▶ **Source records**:
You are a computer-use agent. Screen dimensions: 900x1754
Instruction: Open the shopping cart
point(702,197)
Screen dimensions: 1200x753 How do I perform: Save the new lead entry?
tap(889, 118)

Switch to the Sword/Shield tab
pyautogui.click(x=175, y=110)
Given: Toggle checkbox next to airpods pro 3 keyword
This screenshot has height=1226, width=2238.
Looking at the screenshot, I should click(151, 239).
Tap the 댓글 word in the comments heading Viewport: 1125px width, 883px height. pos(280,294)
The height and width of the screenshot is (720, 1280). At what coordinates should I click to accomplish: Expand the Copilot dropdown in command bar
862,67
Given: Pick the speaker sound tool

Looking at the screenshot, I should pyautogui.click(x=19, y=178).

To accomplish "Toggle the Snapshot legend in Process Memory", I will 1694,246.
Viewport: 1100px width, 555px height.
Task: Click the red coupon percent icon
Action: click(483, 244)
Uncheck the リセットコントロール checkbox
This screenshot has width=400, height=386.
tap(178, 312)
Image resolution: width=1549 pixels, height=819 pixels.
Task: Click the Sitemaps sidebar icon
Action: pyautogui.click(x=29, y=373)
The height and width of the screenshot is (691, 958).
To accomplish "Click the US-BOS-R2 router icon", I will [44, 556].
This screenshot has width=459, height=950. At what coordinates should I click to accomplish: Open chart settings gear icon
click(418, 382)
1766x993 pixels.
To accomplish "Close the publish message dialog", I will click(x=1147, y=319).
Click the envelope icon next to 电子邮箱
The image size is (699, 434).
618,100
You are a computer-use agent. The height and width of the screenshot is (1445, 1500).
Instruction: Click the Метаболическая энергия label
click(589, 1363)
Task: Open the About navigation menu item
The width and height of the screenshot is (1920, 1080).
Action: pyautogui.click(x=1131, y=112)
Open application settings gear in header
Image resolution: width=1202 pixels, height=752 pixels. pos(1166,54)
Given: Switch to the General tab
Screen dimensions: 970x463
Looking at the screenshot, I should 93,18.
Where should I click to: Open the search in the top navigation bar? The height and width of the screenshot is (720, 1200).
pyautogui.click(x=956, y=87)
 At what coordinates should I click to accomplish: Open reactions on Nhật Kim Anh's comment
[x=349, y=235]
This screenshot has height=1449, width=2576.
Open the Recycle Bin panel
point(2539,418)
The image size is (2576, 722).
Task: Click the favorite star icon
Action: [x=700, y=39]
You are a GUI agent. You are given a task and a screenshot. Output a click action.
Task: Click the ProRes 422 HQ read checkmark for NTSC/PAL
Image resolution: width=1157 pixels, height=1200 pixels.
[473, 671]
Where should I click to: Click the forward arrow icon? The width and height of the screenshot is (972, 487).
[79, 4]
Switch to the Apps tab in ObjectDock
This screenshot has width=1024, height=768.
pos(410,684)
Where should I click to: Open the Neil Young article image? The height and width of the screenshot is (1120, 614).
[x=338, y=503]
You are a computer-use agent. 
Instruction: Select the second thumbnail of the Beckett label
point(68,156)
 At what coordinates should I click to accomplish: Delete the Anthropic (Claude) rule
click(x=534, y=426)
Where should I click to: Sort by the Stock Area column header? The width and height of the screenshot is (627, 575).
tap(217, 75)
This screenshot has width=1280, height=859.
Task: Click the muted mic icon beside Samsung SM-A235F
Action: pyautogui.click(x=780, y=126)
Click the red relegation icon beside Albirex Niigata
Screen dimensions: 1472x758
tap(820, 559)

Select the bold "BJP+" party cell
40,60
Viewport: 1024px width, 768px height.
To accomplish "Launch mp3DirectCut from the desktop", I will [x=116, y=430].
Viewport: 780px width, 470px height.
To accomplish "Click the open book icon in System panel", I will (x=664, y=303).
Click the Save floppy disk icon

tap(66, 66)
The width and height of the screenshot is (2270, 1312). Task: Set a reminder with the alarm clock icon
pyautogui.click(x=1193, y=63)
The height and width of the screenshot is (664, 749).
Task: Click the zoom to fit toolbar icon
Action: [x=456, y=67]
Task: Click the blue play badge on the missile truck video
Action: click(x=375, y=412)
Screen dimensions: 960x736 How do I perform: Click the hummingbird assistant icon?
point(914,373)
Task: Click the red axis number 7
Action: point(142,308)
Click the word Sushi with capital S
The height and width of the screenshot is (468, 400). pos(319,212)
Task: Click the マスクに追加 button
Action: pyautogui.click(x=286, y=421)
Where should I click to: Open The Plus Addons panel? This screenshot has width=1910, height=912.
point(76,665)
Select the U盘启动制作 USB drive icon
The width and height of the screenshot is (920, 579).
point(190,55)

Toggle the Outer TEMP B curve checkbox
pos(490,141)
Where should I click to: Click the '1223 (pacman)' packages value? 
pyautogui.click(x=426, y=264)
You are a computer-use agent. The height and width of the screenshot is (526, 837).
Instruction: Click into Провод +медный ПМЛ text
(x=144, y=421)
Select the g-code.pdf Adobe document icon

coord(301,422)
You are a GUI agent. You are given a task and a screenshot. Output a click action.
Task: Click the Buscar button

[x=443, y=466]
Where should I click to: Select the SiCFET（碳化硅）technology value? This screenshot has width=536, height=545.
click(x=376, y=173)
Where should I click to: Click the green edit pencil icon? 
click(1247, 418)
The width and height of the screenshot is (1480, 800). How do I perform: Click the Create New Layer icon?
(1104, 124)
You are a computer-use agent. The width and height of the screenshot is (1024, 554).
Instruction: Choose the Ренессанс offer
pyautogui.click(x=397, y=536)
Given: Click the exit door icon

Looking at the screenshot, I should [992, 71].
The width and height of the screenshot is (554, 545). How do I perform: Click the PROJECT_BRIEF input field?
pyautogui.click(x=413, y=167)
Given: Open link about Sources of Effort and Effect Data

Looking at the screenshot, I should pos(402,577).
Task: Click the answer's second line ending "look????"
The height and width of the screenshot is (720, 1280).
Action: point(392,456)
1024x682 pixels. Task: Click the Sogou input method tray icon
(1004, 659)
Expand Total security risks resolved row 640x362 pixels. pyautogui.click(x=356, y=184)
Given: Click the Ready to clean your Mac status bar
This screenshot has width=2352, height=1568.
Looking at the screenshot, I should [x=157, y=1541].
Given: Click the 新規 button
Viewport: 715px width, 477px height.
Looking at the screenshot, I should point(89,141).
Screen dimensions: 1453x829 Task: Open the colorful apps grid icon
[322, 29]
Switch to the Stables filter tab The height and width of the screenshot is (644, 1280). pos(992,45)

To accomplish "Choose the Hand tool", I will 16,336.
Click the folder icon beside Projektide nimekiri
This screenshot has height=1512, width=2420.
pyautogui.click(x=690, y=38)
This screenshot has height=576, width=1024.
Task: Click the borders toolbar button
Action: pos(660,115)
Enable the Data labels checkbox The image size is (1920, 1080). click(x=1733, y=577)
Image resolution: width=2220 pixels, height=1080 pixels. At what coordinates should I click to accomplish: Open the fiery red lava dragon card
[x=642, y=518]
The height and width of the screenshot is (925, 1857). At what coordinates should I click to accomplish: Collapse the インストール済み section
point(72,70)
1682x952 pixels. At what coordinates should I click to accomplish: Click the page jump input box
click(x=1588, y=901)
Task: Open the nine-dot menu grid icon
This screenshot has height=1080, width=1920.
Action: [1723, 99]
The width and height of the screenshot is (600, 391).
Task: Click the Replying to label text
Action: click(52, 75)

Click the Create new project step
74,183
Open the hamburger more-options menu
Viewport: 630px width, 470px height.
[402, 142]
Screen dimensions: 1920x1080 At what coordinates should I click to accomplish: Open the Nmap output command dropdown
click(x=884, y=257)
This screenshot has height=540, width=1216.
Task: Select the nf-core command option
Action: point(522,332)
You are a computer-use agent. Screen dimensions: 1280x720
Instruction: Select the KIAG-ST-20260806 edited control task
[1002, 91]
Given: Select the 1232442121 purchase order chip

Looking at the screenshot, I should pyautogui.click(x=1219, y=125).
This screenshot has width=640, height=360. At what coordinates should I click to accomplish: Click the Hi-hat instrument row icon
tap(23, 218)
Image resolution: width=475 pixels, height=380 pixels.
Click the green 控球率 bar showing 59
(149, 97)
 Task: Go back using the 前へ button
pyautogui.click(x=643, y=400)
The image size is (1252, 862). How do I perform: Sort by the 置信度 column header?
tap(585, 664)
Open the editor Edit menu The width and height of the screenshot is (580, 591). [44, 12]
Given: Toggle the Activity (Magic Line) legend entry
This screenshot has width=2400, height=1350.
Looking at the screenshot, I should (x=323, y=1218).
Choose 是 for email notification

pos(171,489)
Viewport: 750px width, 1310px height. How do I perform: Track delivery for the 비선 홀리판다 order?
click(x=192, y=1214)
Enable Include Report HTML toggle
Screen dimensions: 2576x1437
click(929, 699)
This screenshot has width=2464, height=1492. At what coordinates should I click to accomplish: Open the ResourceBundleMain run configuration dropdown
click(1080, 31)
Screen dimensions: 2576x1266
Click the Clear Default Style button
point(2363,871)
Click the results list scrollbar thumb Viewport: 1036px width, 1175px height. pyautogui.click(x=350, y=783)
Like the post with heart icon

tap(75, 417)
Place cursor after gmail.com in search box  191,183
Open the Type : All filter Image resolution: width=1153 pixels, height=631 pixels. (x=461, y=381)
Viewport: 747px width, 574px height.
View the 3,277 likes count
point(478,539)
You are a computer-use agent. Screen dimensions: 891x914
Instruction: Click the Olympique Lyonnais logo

▶ **EXERCISE OBJECTIVE**:
Which lines of the listing above contain the string "value"? Return each such line in full, treating uppercase and lowercase as distinct.

▶ **SOLUTION FOR THIS PROBLEM**:
Where should I click to: Click the '1223 (pacman)' packages value? 
Where should I click to: Select the SiCFET（碳化硅）technology value? This screenshot has width=536, height=545.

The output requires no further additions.